Royal Voluntary Service received a Positive Steps referral for an 80 year old gentleman who had suffered a stroke. His son made the referral through concern that his father had not been out and had lost all his confidence since the stroke. Royal Voluntary Service matched a volunteer with the gentleman, who met him with him weekly. She found a local stoke club and suggested that they attended. After some gentle persuasion and encouragement they attended the group together. He was grateful for the support to attend the group and enjoyed it from the first visit.

As the Positive Steps support came to an end the volunteer put transport arrangements in place which would allow the gentleman to continue attending the club. The volunteer accompanied him on the initial trip and now he is confident enough to go to the club independently.

This is an excellent example of how Positive Steps can help to improve an individual’s confidence and reconnect with their community.

Measuring the impact
The project is being evaluated by Welsh Institute of Health and Social care and a report is expected to be available in September. Individuals who have given consent have been contacted six month after the involvement of Red Cross and RVS ends, in order to gauge the impact of the project on individuals’ lives.

Volunteers recognise the positive impact that their involvement has and find a sense of satisfaction with the support they are able to provide.

Challenges faced and lessons learned
There are challenges that arise from two organisations working in partnership – differences of culture, different systems, for example for managing volunteer recruitment, and the coordination of data in order to be able to report to a number of different stakeholders.  GDPR (General Data Protection Regulation) has not been a particular problem, but has been managed in line with requirements.

As to lessons learned: ‘volunteers need to be very well trained and supported in order to help people to face complex and stressful situations’ said Dave Worrall, ‘more joint training could be developed in the future, with in house and external training being open to volunteers of both organisations.
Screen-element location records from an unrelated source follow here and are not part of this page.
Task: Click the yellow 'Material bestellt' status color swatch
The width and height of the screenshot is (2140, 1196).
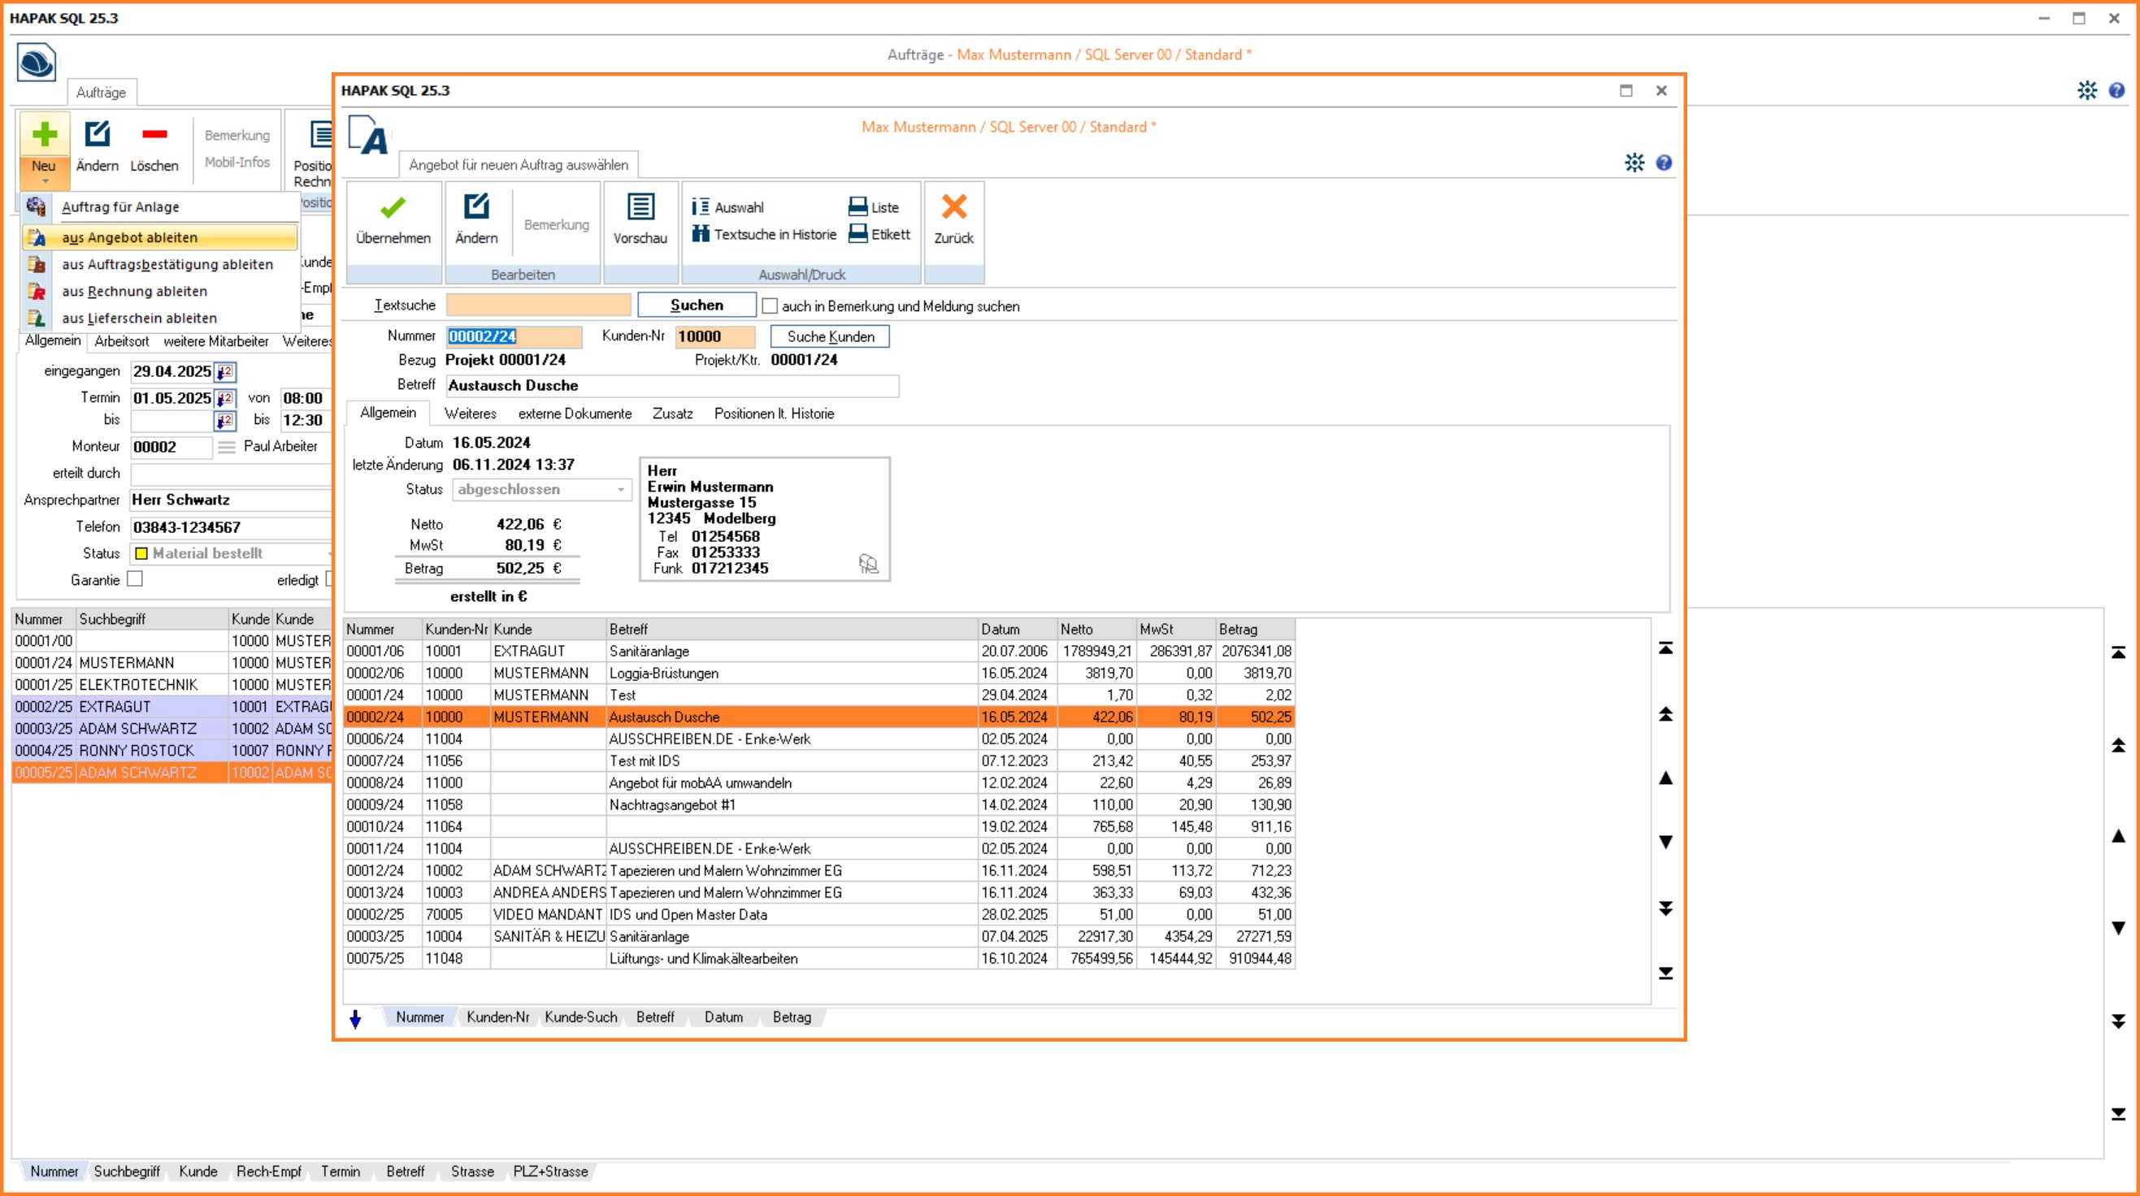Action: click(141, 554)
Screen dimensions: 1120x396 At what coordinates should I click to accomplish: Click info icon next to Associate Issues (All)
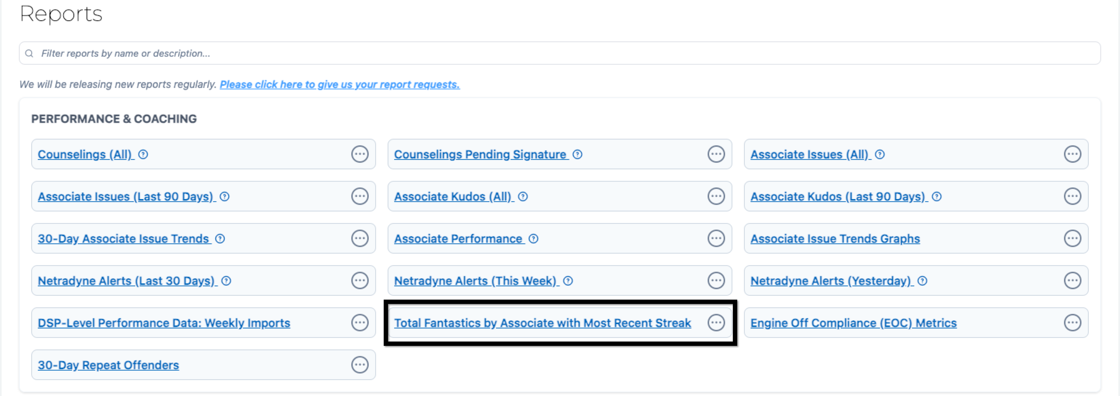(880, 155)
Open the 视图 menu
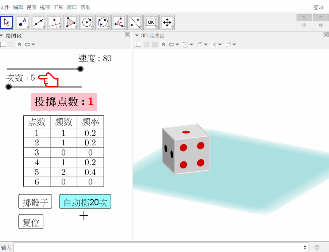Image resolution: width=329 pixels, height=252 pixels. pos(31,7)
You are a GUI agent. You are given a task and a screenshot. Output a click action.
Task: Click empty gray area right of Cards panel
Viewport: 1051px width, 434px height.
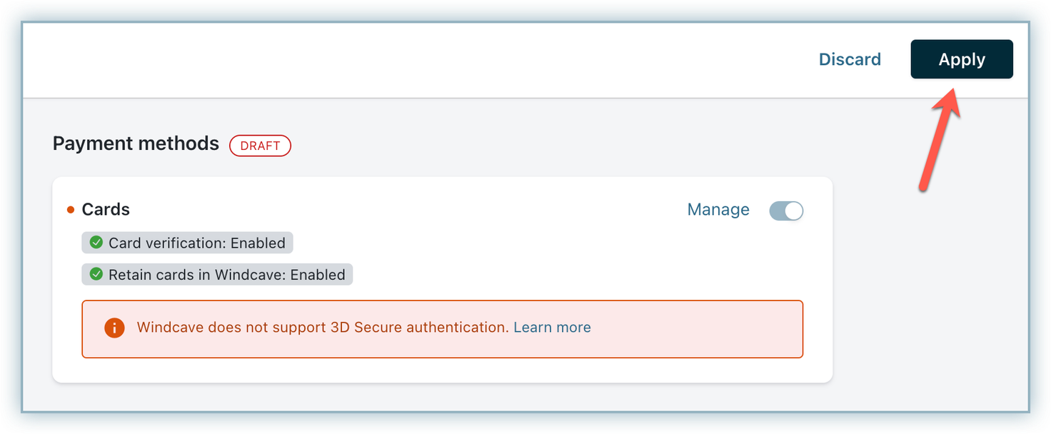click(928, 286)
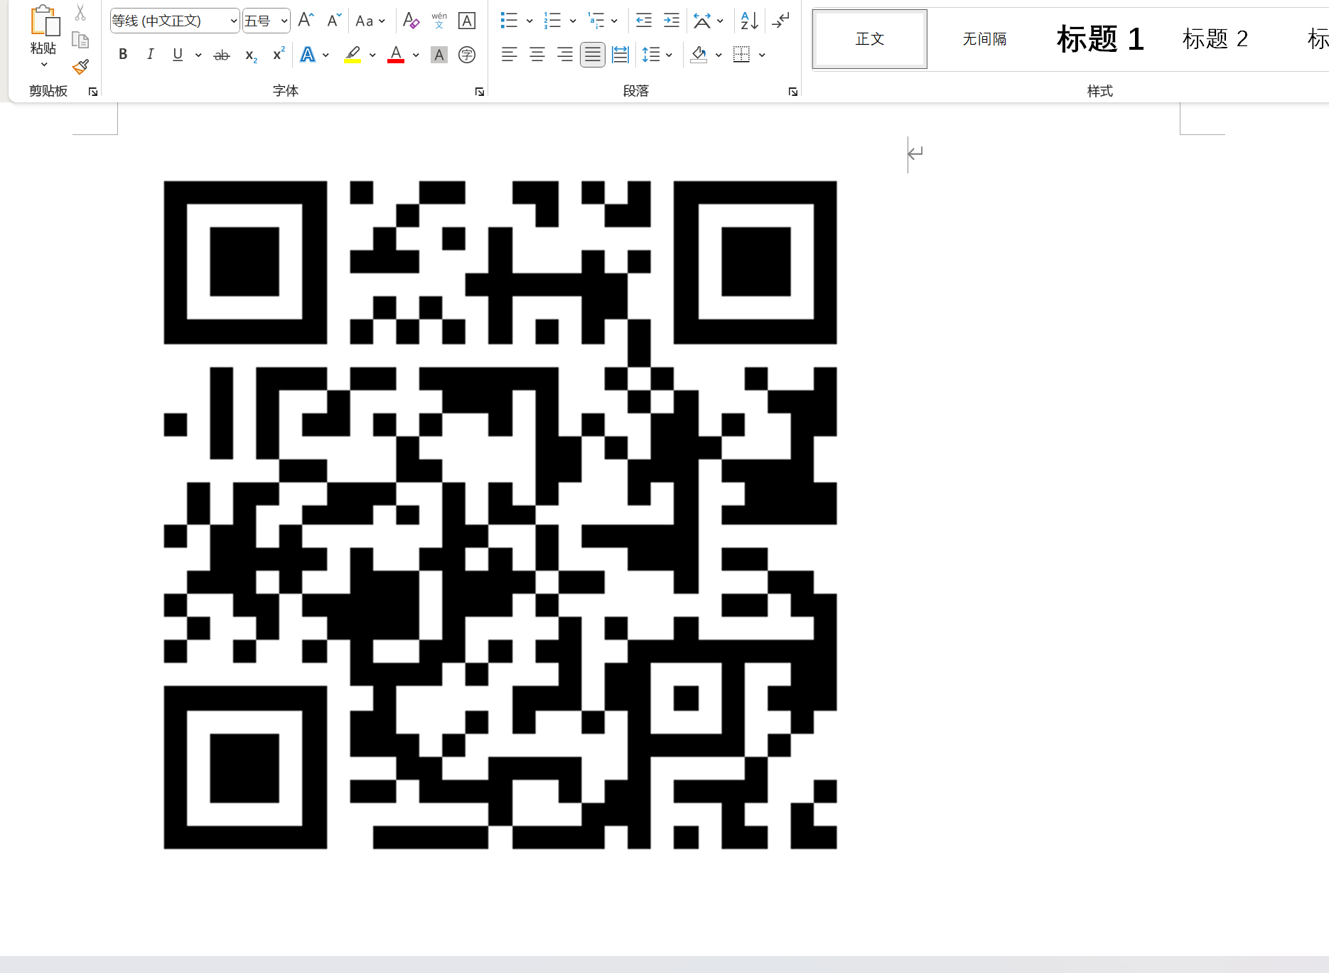Click the Sort A-Z icon
The image size is (1329, 973).
coord(749,21)
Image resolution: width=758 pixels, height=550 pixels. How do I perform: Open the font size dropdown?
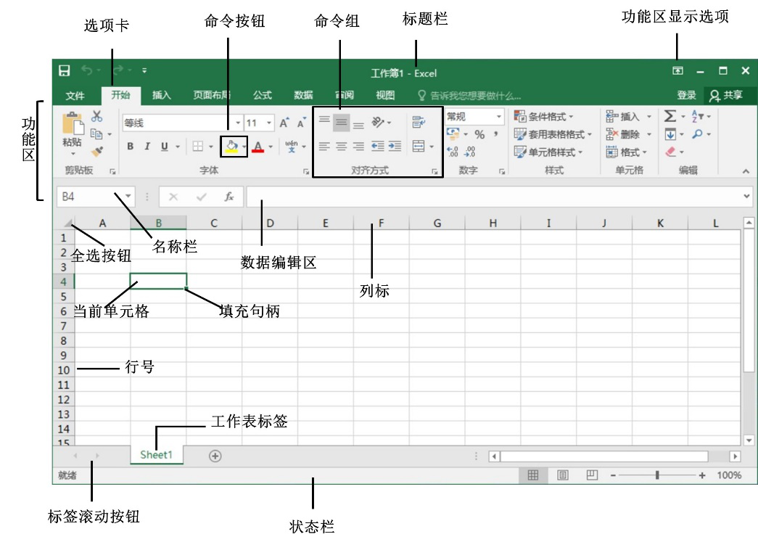point(270,123)
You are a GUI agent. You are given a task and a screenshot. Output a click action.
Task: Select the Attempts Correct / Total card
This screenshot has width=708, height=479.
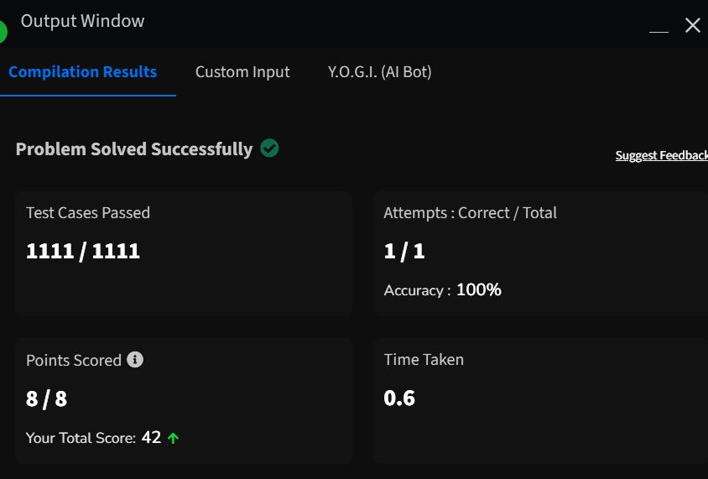(540, 253)
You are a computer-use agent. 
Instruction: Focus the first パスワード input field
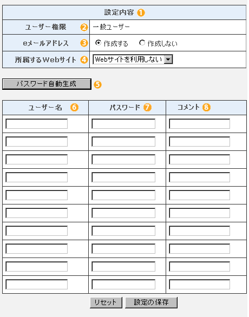point(123,124)
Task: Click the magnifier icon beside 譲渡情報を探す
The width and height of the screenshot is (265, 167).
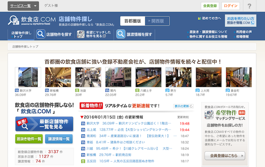Action: pyautogui.click(x=121, y=34)
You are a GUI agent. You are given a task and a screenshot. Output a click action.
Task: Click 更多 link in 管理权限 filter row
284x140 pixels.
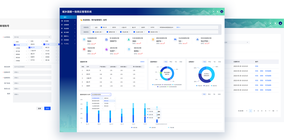(x=178, y=27)
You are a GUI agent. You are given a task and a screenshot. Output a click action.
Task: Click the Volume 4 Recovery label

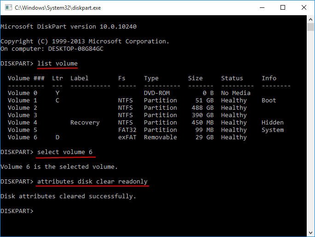pyautogui.click(x=85, y=123)
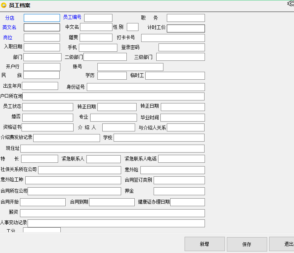Click the 员工档案 window title icon
The width and height of the screenshot is (294, 253).
point(4,5)
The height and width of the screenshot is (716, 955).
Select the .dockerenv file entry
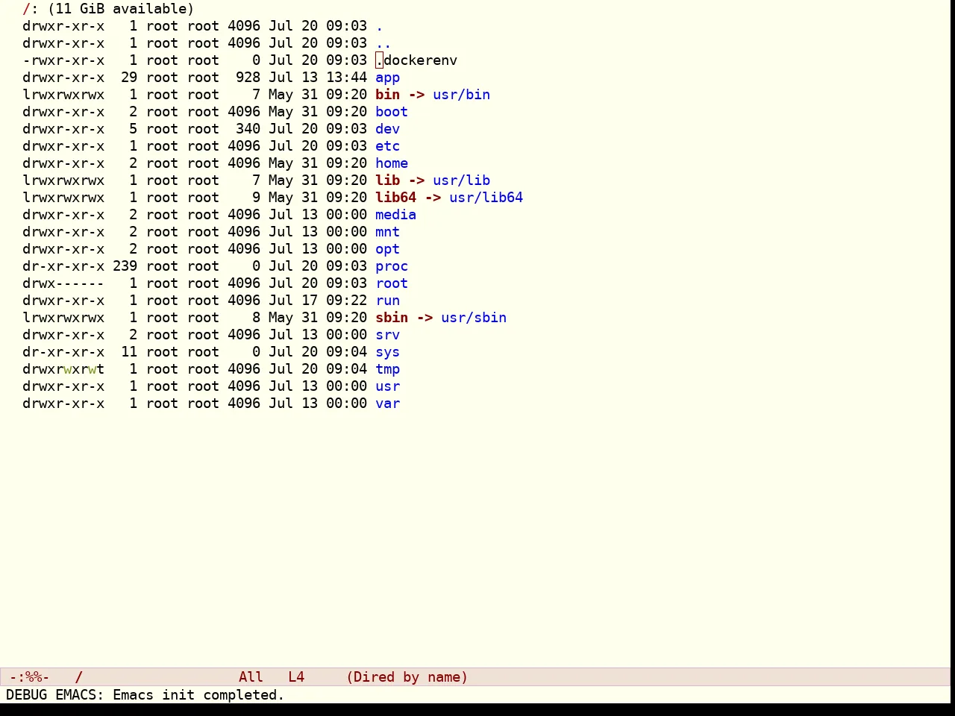point(416,60)
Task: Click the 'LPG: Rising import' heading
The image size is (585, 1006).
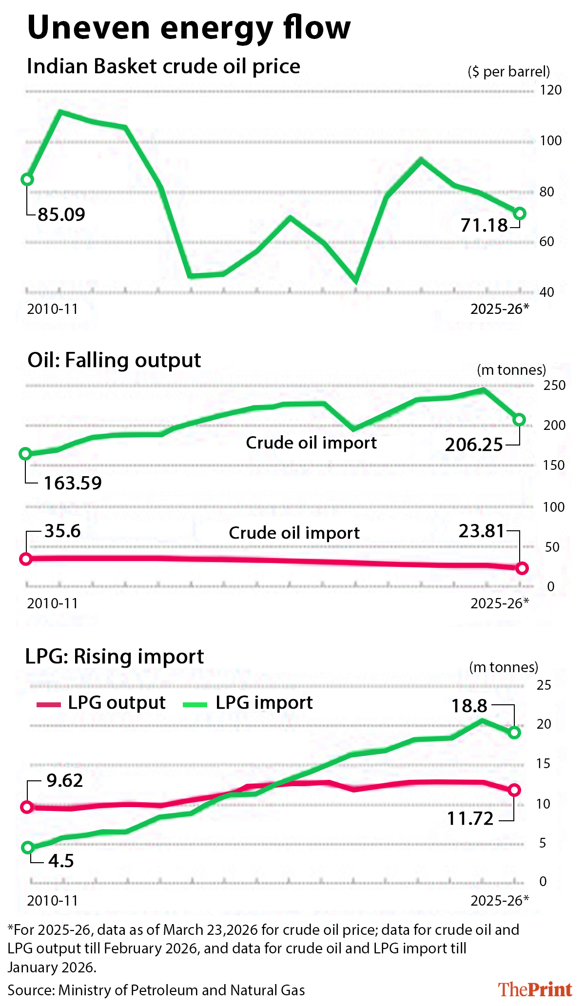Action: pos(115,657)
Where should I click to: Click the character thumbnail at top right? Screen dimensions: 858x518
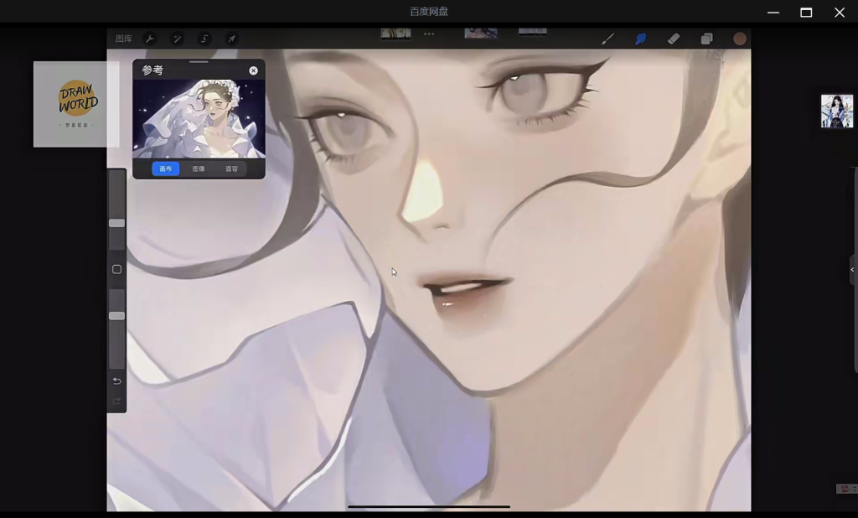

Steve Amos, Royal Voluntary Service Head of Commissioned Services Wales says ‘Our commitment to the partnership with the Red Cross at all levels, and our willingness to learn from each other and the partnership process, is what makes Positive Steps successful. We are working together to ensure that the older people we are supporting receive the best possible care from both organisations.’

‘Each partner needs to be able to hold the other to account’ continued Dave Worrall ‘Relevant management staff meet regularly in 14 different locations around Wales, in order to report, monitor and address issues arising’.

‘Positive steps is a model that could be adopted more widely. Lessons learned from our partnership with RVS will be useful to others in developing similar pathways of support across more than one organisation.’

Helpforce is working with Third Sector Support Wales (WCVA and 19 CVCs), Welsh Government and other partners to develop the potential of volunteering to support health and social care services in Wales.